Auch diese Aussage von Gabriel: "Eine Tatsache ist etwas, das über etwas wahr ist." ist mir - im Zusammenhang mit Deiner Auffassung von ontischer Wahrheit, nach der wohl Tatsachen nicht ontisch wahr sein könnten - nach wie vor höchst unklar. Nehmen wir erst einmal an, hier sei Aussagenwahrheit gemeint. In dem Falle erhielten wir: "Eine Tatsache ist eine Aussage, die über etwas wahr ist." Das hört sich nun merkwürdig an - vermutlich ist das nicht gemeint [x]. Vielleicht ist hier wieder ontische Wahrheit gemeint. Dann hätten wir: "Eine Tatsache ist etwas, das über etwas ontisch wahr ist." In dem Falle allerdings wäre das erklärungsbedürftig, denn "ontische Wahrheit" ist ein philosophischer Terminus Technicus (ein mE in der Philosophie recht ungebräuchlicher noch dazu) und kein Begriff der Alltagssprache.

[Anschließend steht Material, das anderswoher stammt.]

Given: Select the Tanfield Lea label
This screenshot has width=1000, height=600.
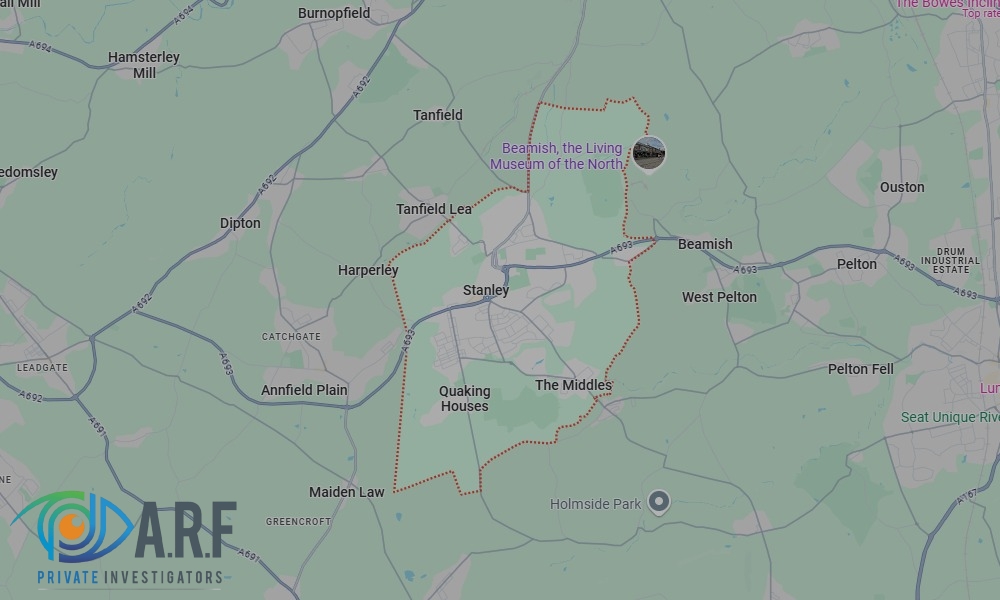Looking at the screenshot, I should pyautogui.click(x=434, y=209).
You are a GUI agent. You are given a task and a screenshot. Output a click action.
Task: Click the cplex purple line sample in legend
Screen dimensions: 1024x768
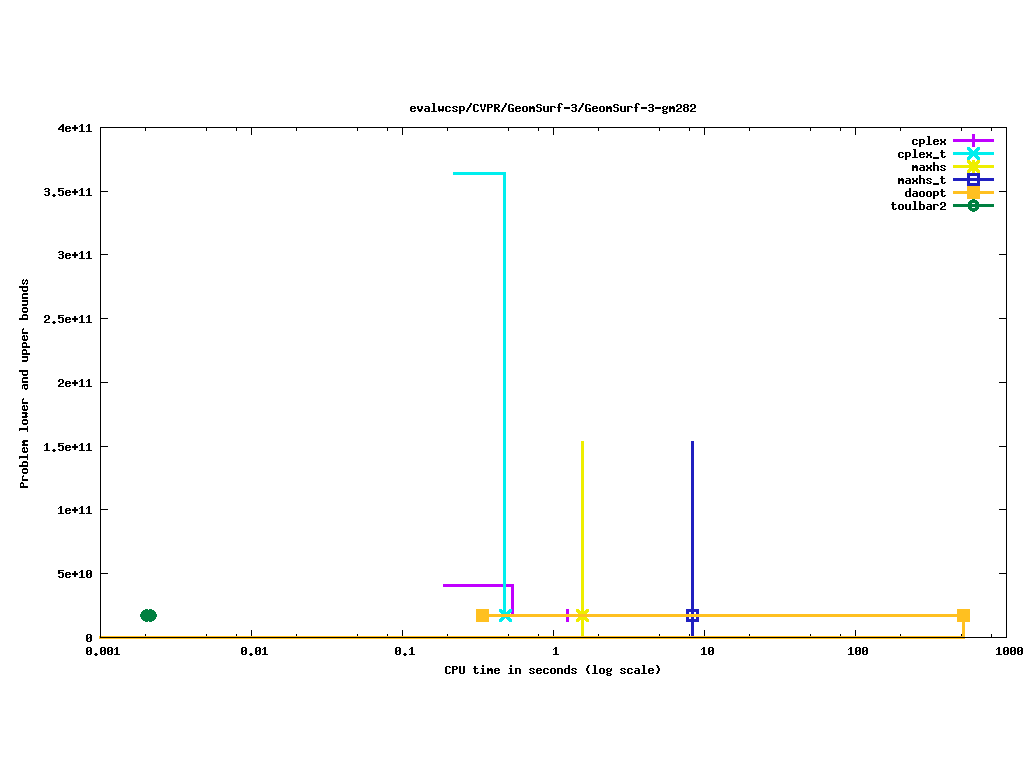[x=973, y=141]
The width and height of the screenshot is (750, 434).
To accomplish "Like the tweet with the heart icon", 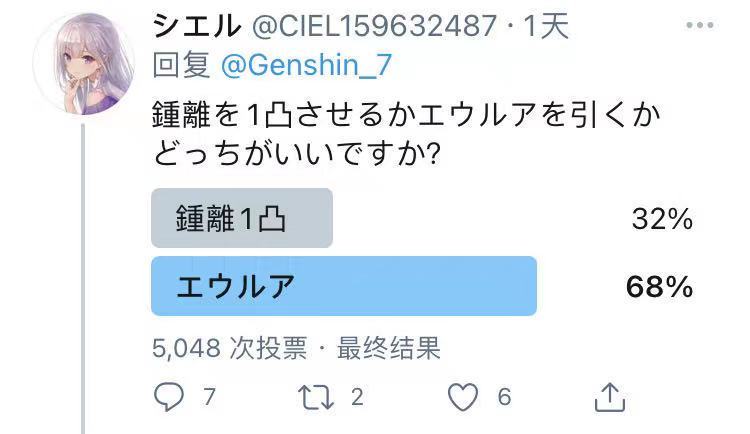I will click(x=463, y=397).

Das beiseitegestellt folgt allerdings daraus, dass demnach Tatsachen ontisch wahr sein können - es ist schwer zu leugnen, dass "etwas, das über etwas wahr ist" die Eigenschaft "wahr" hat. Ebenso wüsste ich nicht, wie man die Aussage anders interpretieren kann, als dass sich das erste "etwas" auf eine Tatsache bezieht.
[x] Anmerkung: es sei denn, Gabriel würde eine Identitätstheorie der Wahrheit vertreten, d.h. meinen, dass Aussagen und Tatsachen identisch seien.